In the design of selective call or paging receivers it is desirable to prolong the operating time between battery charges or replacement. As the physical size of paging receivers has been reduced over the years, the size and electrical capacity of their batteries have also been reduced, potentially causing a corresponding reduction in the paging receiver's operating time. To compensate for the reduced battery capacity, development work has been directed towards reducing the power drain of all circuits in the paging receiver. This work has lead to the development of both low power circuit designs and to the development of sophisticated switching methods, or "battery saver techniques", whereby portions of the paging receiver are switched ON only for brief intervals and only when they are required to be on, as determined by the selective call coding protocal.
A paging receiver is usually powered from a one cell battery having a voltage in the range of 1.1 to 1.5 volts. Ideally, the paging receiver circuits are powered directly from the battery, however, some circuits will not operate at these low voltages and it becomes necessary to add a DC-DC converter to step-up the voltage. Because DC-DC converters are less than 100% efficient and they require larger and more expensive components as their load increases, it is desirable to operate as few circuits as possible from the DC-DC converter.
Paging receivers typically contain a selective signalling decoder to decode the information transmitted to the paging receiver. The decoder uses a crystal oscillator to provide accurate time base signals for its operation. CMOS microcomputers, which require the stepped-up voltage, are commonly used as decoders.
It is desirable that the paging receiver immediately generate a "turn on alert signal" upon the activation of the ON switch to inform the user that the battery is sufficiently charged and that the paging receiver is operating properly. The generation of this alert signal requires that the decoder oscillator start up as quickly as possible, for even a delay of one second between the activation of the ON switch and the generation of the alert signal has been demonstrated to be unacceptable to the users of paging receivers.
It is well understood in the art that the start up time of a crystal oscillator circuit is inversely proportional to both the bandwidth of the crystal and the gain of the oscillator circuit at the crystal frequency. The high Q or quality factor associated with quartz crystals results in very narrow crystal bandwidth and, therefore, potentially long start up times. Therefore, it is necessary to provide high circuit gain to achieve reasonable start up times. However, unless the circuit gain is reasonably predictable and stable, too high a circuit gain may cause the circuit to oscillate in an uncontrolled mode, or to oscillate at a spurious frequency associated with an undesired crystal response.

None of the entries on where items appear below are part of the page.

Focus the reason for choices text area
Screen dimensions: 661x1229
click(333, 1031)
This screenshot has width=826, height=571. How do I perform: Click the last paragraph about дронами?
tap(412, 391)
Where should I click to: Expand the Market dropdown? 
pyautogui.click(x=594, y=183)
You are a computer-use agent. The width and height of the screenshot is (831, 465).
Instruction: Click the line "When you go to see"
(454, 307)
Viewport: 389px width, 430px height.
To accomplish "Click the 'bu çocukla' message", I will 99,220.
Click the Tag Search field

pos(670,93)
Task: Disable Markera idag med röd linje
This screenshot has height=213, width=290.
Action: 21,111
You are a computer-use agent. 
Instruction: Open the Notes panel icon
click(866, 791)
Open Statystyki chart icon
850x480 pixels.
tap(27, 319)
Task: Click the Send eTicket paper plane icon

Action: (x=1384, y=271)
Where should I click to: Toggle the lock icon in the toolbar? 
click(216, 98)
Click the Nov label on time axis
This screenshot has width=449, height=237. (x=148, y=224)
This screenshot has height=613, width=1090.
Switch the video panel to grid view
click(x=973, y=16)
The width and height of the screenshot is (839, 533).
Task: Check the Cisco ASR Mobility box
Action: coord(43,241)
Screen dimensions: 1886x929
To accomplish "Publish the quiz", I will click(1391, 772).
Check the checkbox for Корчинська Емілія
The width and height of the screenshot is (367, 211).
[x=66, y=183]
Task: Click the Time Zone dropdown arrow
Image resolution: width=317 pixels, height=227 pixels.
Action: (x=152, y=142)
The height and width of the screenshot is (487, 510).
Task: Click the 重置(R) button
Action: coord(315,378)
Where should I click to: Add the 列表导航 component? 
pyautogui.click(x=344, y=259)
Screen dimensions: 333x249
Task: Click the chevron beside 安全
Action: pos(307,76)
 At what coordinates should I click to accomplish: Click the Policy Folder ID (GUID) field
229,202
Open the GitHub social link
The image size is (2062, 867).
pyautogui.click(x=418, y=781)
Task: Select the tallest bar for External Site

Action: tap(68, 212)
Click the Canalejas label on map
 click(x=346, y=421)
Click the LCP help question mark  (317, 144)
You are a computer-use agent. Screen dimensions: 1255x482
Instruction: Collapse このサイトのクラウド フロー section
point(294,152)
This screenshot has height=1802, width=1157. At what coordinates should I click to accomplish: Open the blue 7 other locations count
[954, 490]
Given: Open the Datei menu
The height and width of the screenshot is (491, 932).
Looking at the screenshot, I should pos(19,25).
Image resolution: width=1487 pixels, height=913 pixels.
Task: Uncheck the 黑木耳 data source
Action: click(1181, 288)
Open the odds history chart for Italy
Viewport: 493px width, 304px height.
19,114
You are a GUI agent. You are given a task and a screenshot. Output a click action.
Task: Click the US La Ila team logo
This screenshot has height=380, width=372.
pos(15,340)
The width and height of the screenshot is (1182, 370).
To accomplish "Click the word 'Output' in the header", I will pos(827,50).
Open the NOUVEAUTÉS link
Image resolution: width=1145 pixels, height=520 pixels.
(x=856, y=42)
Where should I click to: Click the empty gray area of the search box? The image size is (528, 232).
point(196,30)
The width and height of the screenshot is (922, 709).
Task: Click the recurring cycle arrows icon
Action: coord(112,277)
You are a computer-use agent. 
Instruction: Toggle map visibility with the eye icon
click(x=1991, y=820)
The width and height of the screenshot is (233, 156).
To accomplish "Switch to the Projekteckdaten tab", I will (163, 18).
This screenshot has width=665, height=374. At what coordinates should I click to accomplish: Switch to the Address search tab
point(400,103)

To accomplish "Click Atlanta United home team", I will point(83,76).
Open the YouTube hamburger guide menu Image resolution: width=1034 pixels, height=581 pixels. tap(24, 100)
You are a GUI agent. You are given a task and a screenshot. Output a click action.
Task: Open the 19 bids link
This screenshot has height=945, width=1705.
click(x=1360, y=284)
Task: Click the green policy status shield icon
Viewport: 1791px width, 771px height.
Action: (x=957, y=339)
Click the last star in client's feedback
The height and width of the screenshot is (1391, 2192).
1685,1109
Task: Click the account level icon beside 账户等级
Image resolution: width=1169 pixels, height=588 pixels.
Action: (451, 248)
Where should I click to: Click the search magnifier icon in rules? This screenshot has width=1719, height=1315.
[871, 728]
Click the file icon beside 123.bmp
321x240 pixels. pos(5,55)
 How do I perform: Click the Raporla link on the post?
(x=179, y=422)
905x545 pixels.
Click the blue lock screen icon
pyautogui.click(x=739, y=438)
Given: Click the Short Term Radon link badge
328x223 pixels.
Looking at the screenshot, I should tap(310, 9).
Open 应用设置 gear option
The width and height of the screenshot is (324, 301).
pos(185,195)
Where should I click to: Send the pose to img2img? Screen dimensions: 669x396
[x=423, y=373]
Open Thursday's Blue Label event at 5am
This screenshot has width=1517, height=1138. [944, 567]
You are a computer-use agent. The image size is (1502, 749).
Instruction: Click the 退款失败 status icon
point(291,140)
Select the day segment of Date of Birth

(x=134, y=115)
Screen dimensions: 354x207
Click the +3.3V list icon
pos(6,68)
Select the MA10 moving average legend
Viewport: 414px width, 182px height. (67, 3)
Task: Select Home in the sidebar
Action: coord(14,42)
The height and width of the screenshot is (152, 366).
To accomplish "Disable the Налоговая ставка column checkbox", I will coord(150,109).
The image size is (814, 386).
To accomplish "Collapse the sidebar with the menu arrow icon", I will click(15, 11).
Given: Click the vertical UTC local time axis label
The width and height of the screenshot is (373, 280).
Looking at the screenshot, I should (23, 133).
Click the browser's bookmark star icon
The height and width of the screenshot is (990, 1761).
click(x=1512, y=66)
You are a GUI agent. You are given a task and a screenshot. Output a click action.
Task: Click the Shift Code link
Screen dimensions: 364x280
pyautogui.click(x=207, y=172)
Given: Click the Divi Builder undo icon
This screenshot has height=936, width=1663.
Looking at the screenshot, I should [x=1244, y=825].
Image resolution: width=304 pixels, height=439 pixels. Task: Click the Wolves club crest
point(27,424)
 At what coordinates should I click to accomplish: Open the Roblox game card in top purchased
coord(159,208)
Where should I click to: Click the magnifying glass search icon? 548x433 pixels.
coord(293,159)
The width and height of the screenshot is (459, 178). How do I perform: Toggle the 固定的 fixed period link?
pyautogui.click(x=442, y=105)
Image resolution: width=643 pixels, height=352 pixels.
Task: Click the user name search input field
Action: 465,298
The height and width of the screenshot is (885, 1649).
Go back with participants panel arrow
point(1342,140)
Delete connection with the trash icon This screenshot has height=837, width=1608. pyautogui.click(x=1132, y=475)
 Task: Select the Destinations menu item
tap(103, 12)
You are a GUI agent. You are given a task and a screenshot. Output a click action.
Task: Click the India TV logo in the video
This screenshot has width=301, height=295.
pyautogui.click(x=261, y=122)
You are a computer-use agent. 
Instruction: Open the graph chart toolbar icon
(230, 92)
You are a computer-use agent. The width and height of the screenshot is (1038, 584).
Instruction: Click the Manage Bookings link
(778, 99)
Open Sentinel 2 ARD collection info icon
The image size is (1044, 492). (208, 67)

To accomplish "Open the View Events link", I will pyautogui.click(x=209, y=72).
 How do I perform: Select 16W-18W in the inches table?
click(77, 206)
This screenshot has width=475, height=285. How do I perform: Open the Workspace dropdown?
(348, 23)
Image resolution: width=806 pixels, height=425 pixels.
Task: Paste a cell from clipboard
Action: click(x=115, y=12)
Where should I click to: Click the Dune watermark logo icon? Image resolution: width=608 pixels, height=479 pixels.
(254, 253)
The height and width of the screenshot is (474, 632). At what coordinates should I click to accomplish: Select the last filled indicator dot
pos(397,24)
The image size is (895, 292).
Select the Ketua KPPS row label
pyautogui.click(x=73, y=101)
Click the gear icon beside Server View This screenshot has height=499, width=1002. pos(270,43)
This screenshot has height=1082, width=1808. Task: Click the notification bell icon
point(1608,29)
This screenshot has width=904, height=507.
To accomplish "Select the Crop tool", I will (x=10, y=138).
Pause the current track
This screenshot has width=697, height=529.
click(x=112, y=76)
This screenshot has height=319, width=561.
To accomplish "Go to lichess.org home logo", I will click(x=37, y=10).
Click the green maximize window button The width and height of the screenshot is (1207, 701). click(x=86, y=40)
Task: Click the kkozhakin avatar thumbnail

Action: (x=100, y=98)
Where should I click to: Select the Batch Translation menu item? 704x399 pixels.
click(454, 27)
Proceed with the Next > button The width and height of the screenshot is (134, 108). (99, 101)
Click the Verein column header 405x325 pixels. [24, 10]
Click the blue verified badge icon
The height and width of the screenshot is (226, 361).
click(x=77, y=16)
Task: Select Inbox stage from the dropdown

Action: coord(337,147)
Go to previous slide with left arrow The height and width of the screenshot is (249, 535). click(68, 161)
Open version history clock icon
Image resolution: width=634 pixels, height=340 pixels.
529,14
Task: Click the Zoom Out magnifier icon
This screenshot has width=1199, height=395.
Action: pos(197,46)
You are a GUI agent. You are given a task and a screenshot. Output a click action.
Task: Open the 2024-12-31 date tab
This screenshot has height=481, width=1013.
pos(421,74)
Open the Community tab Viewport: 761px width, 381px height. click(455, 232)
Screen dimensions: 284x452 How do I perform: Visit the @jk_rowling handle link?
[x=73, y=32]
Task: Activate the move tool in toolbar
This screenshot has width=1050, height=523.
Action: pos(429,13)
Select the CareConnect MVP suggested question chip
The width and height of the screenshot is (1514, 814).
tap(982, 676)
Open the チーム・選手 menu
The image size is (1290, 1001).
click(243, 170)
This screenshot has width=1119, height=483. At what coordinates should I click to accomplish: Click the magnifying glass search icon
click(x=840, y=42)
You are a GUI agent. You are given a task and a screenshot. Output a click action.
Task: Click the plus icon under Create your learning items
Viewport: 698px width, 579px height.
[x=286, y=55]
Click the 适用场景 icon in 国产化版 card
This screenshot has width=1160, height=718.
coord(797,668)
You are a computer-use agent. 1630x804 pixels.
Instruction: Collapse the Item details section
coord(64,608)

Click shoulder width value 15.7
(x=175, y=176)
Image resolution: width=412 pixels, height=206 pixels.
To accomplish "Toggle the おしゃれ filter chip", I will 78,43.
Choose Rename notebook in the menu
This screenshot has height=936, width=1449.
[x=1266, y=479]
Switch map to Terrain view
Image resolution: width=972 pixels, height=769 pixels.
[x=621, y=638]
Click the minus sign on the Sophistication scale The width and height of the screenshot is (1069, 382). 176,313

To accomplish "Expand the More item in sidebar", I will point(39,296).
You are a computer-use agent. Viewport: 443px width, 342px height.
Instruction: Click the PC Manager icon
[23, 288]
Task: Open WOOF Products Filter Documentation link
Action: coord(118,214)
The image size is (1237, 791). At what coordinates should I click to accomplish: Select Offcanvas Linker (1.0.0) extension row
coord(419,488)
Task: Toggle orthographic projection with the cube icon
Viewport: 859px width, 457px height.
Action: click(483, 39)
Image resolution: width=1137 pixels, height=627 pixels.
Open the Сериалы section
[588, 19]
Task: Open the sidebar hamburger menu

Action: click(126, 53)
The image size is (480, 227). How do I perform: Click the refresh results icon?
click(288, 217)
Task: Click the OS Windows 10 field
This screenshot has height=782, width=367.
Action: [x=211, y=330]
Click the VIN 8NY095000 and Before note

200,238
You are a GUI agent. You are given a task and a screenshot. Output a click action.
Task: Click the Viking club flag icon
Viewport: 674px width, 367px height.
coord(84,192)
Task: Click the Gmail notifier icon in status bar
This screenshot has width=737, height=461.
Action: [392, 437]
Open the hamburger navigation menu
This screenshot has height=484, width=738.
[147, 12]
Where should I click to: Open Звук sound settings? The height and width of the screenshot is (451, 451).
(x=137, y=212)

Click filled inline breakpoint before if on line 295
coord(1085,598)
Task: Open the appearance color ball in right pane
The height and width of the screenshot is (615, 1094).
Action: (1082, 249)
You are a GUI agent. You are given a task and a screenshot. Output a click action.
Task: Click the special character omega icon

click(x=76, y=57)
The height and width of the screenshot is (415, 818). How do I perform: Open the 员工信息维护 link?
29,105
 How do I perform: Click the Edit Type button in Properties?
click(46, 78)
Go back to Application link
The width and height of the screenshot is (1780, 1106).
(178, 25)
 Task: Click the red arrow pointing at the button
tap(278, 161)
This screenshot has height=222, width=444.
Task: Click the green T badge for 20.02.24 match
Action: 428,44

Presently, low power, low voltage oscillator circuits have been fabricated using CMOS integrated circuit technology, but these circuits have suffered from a number of deficiencies including highly variable power drain characteristics, low and inconsistent amplifier gains that cause unpredictable oscillator start up times, and the inability to resume oscillation under all supply voltage conditions when the power source is interrupted. These operational deficiencies are caused by the normal variations in the characteristics of transistors fabricated with conventional CMOS integrated circuit technology. In particular, the gain of CMOS amplifiers is inherently low when they are operated at low power supply voltages. This gain reduction is especially drastic when the power supply voltage is reduced to the lower end of the normal voltage range of a one cell battery, typically 1.1 volts.
To overcome these problems, many CMOS oscillators are intentionally left ON at all times, even when the paging receiver is turned OFF. This eliminates the variable start up time problem and only requires the oscillator to start when a new battery, with high terminal voltage, is placed in the paging receiver.